Uncertainties associated with the quantification of carbon stocks and carbon stock changes exert a dominant influence on the generation of carbon credits under a REDD regime. The operational implementation of REDD as a global climate change mitigation strategy renders mandatory regulations for the assessment and accounting of errors necessary. Otherwise countries would be discriminated against on accord of sound monitoring and reporting methods.

When the principle of conservativeness is not reflected in REDD accounting regulations, countries would be well advised to apply imprecise and inaccurate monitoring systems.

Countries in the readiness phase of REDD need to put uttermost attention and efforts in developing assessments schemes that minimize total errors and produce reliable results. This holds especially true for countries that have already reached a situation where deforestation rates are low.

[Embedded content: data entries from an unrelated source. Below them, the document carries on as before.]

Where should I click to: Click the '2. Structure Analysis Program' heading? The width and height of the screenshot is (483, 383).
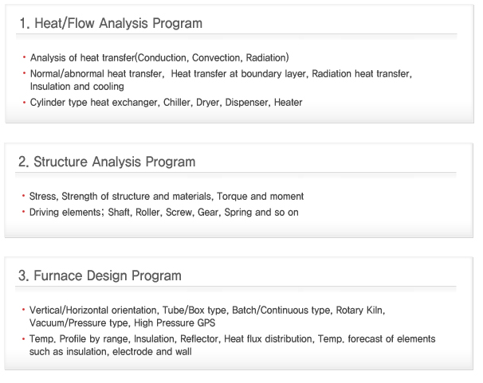[107, 162]
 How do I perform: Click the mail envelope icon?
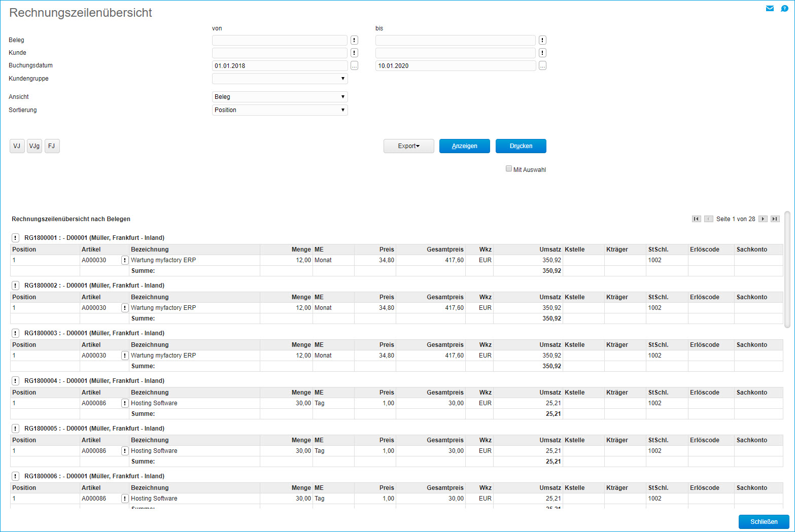(770, 9)
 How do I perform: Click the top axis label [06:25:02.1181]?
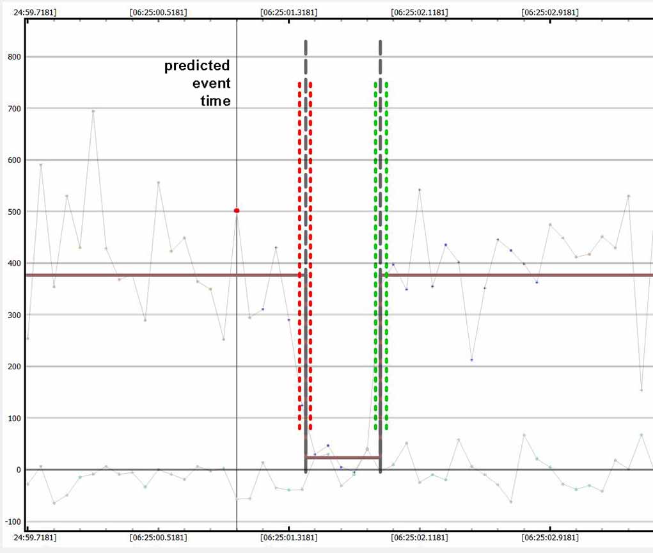419,12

The need for capacity building and the development of cost-efficient monitoring systems that produce estimates with high reliability is crucial for the successful implementation of REDD.

Countries showing low deforestation rates are discriminated against the generation of REDD benefits; they meet improvements with respect to national baselines only when their monitoring systems are able to produce results with extremely low total errors. In order not to exclude those countries per se from REDD, several alternatives for establishing national baselines have been proposed. Among those alternatives are:

  • the discrimination between countries with high and low deforestation rates and the introduction of a “global” baseline rate for the latter (Mollicone et al. 2007),

  • the allocation of credits to an individual country by applying a formula that combines a measure of individual country performance against their own historic emissions’ baseline, and performance against a global emissions’ baseline (Strassburg et al. 2009),

  • the allocation of credits to countries as a function of both reduced emissions from deforestation - as compared with historical rate-, and as dividends for maintaining carbon stocks–as a proportion of global forest carbon stocks (Cattaneo 2008; Cattaneo 2010),

  • a separate system not based on carbon stock changes but rewarding conservation activities or sustainable management of forests by evaluating policies and measures undertaken and achieved (Meridian Institute 2011).

Those alternatives have to be examined against the background of uncertainties in order to provide comparable and equitable accounting schemes and to avoid windfall profits for countries with unsophisticated assessment systems.